0

I have a table containing about 5 million records and a GIN index on Barcodes column.

I have this query:

SELECT T1.*
  FROM public."Skus" AS T1
 WHERE (T1."Barcodes" && '{ "THE_BARCODE" }')
 LIMIT 11;

It takes very long (seconds) and the explain shows me the db is constantly running a seq scan.

Now, if I omit the LIMIT:

SELECT T1.*
  FROM public."Skus" AS T1
 WHERE (T1."Barcodes" && '{ "THE_BARCODE" }');

it takes only a few milliseconds and the explain shows me an index scan.

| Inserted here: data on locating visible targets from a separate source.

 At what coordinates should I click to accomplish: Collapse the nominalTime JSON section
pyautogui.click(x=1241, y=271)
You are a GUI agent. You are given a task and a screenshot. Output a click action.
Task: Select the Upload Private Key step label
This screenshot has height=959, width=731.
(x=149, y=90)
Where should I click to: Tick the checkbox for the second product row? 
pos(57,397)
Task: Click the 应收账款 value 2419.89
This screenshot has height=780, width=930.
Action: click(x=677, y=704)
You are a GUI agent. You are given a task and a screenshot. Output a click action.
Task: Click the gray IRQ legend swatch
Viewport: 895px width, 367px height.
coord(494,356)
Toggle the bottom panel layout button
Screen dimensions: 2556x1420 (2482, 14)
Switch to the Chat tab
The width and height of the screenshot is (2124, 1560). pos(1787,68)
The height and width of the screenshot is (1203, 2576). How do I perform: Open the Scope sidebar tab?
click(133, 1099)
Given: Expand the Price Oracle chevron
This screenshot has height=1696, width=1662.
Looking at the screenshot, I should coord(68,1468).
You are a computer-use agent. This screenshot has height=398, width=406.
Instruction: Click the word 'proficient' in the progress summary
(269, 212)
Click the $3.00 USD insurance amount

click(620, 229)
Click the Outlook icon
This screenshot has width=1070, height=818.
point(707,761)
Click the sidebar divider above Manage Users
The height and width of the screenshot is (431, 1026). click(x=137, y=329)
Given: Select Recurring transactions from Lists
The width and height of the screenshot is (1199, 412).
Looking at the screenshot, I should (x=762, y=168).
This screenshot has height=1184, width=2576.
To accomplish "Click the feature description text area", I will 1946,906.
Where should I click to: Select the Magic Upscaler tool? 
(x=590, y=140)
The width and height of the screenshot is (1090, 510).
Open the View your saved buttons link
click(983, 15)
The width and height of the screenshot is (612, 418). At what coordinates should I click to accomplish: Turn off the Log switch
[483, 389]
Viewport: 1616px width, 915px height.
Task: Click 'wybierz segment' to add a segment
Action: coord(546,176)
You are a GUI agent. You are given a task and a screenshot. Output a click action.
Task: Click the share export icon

Why? How to avoid/overcome this?

Note: queries are dynamically generated by application, so isn't easy to remove the `LIMIT' (and sometimes it is even necessary).

Additional information as specified at: https://wiki.postgresql.org/wiki/Slow_Query_Questions

Postgres version

SELECT version();

gives

PostgreSQL 14.7 on x86_64-pc-linux-gnu, compiled by gcc (Ubuntu 7.5.0-3ubuntu1~18.04) 7.5.0, 64-bit

Operating system+version

Azure Database for PostgreSQL flexible server

Full Table and Index Schema

CREATE TABLE IF NOT EXISTS public."Skus"
(
    "Id" text COLLATE pg_catalog."default" NOT NULL,
    "Style" text COLLATE pg_catalog."default" NOT NULL,
    "ColorId" text COLLATE pg_catalog."default",
    "DropId" text COLLATE pg_catalog."default",
    "SizeId" text COLLATE pg_catalog."default",
    "LotId" text COLLATE pg_catalog."default",
    "Barcodes" text[] COLLATE pg_catalog."default" NOT NULL,
    "AuthorizationTags" text[] COLLATE pg_catalog."default" NOT NULL,
    "CreatedBy" text COLLATE pg_catalog."default" NOT NULL,
    "CreatedOn" timestamp with time zone NOT NULL,
    "UpdatedBy" text COLLATE pg_catalog."default" NOT NULL,
    "UpdatedOn" timestamp with time zone NOT NULL,
    CONSTRAINT "PK_Skus" PRIMARY KEY ("Id")
)

TABLESPACE pg_default;

ALTER TABLE IF EXISTS public."Skus"
    OWNER to azadmin;
-- Index: IX_Skus_Barcodes

-- DROP INDEX IF EXISTS public."IX_Skus_Barcodes";

CREATE INDEX IF NOT EXISTS "IX_Skus_Barcodes"
    ON public."Skus" USING gin
    ("Barcodes" COLLATE pg_catalog."default")
    WITH (fastupdate=True)
    TABLESPACE pg_default;

Table Metadata

About 5 milions rows

SELECT relname, relpages, reltuples, relallvisible, relkind, relnatts, relhassubclass, reloptions, pg_table_size(oid)
  FROM pg_class
 WHERE relname='TABLE_NAME'

gives:

  • relname Skus
  • relpages 198436
  • reltuples 5,13E+12
  • relallvisible 198312
  • relkind r
  • relnatts 12
  • relhassubclass FALSE
  • reloptions
  • pg_table_size 1626071040

Does the table have anything unusual about it?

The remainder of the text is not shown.